Copy out the rows below exactly as they appear, starting at the line that contains "Task: Open the Bed Format 7.1.2 dropdown" and stopping after the line that contains "will (126, 315).".

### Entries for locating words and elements
******************************
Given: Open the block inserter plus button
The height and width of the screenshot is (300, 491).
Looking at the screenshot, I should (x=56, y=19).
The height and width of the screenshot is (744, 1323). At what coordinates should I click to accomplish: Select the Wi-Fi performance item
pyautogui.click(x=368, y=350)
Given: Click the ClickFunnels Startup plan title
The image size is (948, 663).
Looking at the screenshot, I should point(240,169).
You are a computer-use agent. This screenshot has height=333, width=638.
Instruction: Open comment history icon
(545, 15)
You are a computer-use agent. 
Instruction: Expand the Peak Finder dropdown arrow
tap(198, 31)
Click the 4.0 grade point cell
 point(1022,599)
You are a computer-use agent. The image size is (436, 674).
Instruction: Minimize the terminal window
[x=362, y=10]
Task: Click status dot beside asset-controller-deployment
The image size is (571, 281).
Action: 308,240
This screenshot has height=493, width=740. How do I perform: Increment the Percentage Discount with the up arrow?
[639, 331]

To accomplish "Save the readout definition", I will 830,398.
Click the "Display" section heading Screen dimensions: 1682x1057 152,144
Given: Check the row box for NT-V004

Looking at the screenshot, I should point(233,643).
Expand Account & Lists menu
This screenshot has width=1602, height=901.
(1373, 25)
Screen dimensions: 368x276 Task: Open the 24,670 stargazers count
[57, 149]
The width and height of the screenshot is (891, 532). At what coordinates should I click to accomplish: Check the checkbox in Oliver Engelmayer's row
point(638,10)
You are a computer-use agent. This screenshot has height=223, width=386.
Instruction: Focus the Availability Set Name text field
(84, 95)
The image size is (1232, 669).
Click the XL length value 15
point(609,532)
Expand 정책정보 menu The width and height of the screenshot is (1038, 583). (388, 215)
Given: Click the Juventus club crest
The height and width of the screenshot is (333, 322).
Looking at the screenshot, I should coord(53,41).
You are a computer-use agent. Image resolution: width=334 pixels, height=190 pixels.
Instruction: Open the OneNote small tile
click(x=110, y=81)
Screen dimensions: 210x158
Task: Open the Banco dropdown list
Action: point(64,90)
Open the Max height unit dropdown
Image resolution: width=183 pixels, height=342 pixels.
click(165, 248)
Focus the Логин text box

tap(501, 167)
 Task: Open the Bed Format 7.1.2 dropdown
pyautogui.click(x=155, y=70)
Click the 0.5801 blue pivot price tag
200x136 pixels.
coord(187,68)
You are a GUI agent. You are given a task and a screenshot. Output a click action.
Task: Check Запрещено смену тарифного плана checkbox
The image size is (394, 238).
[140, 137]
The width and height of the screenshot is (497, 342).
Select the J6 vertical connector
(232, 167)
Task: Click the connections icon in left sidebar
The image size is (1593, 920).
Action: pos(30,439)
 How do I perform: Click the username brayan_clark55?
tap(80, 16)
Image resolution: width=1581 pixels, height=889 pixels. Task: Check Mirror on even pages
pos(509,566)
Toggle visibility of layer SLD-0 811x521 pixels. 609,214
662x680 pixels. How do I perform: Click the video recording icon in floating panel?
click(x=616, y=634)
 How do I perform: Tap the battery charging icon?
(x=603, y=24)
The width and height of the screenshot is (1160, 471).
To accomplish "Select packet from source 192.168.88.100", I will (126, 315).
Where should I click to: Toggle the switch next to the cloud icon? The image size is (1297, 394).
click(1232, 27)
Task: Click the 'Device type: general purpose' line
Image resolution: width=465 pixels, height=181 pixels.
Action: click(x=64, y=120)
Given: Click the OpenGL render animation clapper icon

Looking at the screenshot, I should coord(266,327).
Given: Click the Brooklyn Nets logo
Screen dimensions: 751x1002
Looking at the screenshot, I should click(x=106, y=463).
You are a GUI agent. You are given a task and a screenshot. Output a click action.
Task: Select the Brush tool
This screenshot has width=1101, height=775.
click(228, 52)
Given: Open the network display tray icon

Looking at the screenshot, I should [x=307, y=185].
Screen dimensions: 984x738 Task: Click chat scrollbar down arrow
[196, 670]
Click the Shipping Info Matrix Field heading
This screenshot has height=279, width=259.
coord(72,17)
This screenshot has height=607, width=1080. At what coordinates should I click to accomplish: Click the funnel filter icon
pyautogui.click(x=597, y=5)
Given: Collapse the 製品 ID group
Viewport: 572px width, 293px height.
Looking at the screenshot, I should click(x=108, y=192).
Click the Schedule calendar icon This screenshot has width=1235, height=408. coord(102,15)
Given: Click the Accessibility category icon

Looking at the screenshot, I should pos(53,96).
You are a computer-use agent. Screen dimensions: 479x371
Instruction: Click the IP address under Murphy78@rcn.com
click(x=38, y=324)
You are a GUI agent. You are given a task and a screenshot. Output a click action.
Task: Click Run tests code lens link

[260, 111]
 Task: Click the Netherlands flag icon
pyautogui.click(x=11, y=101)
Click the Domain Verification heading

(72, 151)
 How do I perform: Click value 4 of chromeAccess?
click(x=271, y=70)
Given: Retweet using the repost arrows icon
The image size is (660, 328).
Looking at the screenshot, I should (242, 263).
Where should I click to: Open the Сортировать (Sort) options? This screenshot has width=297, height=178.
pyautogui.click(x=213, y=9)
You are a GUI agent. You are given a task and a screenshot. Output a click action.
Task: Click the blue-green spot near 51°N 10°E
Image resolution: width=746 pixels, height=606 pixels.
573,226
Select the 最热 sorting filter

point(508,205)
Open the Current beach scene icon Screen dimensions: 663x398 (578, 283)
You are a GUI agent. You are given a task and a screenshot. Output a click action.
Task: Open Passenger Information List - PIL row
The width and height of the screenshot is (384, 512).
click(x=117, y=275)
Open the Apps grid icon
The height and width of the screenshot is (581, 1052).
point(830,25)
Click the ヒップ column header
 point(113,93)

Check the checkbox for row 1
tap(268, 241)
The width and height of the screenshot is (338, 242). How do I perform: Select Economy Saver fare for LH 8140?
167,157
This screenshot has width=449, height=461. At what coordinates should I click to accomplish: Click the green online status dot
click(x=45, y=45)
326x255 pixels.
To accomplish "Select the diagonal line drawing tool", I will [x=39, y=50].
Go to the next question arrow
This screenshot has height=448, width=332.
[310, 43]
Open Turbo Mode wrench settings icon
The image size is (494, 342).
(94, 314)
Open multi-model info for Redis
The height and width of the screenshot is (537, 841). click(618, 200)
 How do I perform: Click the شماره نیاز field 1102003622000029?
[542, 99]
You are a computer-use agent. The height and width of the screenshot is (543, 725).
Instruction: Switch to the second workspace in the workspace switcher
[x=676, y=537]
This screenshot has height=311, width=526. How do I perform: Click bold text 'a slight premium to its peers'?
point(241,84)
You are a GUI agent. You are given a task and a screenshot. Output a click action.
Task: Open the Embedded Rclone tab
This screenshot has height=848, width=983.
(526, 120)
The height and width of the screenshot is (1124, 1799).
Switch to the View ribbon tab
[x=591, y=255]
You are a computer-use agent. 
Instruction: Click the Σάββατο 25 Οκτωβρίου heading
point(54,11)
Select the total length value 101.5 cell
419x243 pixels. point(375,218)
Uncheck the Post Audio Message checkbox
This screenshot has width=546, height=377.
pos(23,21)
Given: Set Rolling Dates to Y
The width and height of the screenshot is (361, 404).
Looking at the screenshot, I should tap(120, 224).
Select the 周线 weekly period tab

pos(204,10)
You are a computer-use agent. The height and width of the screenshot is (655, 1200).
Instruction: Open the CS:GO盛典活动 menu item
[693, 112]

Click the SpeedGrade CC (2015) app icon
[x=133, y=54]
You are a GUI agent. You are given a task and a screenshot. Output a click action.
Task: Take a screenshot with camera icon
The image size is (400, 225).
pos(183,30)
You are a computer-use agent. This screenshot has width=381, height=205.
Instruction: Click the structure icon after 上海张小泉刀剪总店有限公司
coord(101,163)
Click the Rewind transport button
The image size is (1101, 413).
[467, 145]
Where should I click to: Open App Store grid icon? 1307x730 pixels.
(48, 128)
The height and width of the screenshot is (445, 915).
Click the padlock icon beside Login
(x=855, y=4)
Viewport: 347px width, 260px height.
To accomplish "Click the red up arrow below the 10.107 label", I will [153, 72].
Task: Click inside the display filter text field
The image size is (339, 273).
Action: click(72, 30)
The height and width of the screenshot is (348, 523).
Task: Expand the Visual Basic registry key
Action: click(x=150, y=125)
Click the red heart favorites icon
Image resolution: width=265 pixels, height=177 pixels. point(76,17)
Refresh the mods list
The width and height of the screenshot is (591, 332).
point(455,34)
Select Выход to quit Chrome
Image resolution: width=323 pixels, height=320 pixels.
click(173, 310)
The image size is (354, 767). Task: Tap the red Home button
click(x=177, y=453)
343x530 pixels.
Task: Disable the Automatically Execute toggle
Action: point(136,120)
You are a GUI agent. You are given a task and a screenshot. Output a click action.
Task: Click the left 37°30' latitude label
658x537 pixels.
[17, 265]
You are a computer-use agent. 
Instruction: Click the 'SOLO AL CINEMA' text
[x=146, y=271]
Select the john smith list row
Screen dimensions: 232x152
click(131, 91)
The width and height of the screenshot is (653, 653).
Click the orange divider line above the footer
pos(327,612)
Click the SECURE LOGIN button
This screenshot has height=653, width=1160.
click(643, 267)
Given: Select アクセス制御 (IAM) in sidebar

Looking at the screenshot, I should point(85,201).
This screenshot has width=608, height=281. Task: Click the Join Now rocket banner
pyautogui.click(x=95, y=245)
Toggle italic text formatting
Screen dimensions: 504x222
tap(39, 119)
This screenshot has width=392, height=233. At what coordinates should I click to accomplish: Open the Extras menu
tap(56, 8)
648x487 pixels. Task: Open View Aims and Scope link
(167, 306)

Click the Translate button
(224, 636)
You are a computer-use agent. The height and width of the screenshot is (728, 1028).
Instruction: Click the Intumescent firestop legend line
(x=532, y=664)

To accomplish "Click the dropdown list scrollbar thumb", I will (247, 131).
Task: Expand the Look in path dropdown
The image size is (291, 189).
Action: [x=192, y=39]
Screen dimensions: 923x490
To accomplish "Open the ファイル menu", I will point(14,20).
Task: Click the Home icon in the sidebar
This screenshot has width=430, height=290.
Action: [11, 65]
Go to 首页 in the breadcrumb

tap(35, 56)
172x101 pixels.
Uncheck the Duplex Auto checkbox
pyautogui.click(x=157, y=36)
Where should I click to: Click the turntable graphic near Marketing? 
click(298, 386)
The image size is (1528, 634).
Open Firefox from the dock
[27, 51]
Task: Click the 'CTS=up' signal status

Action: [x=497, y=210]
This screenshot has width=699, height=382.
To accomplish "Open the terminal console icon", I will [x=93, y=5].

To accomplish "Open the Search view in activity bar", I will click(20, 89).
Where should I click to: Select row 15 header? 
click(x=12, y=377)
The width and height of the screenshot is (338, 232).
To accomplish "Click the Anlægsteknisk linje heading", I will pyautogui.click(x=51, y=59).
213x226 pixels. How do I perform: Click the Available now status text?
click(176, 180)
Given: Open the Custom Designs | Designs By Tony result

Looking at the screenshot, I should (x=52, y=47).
******************************
### Solution
 Task: Open the Bed Format 7.1.2 dropdown
pyautogui.click(x=155, y=70)
Click the 0.5801 blue pivot price tag
200x136 pixels.
coord(187,68)
You are a GUI agent. You are given a task and a screenshot. Output a click action.
Task: Check Запрещено смену тарифного плана checkbox
The image size is (394, 238).
[140, 137]
The width and height of the screenshot is (497, 342).
Select the J6 vertical connector
(232, 167)
Task: Click the connections icon in left sidebar
The image size is (1593, 920).
Action: pos(30,439)
 How do I perform: Click the username brayan_clark55?
tap(80, 16)
Image resolution: width=1581 pixels, height=889 pixels. Task: Check Mirror on even pages
pos(509,566)
Toggle visibility of layer SLD-0 811x521 pixels. 609,214
662x680 pixels. How do I perform: Click the video recording icon in floating panel?
click(x=616, y=634)
 How do I perform: Tap the battery charging icon?
(x=603, y=24)
The width and height of the screenshot is (1160, 471).
To accomplish "Select packet from source 192.168.88.100", I will (126, 315).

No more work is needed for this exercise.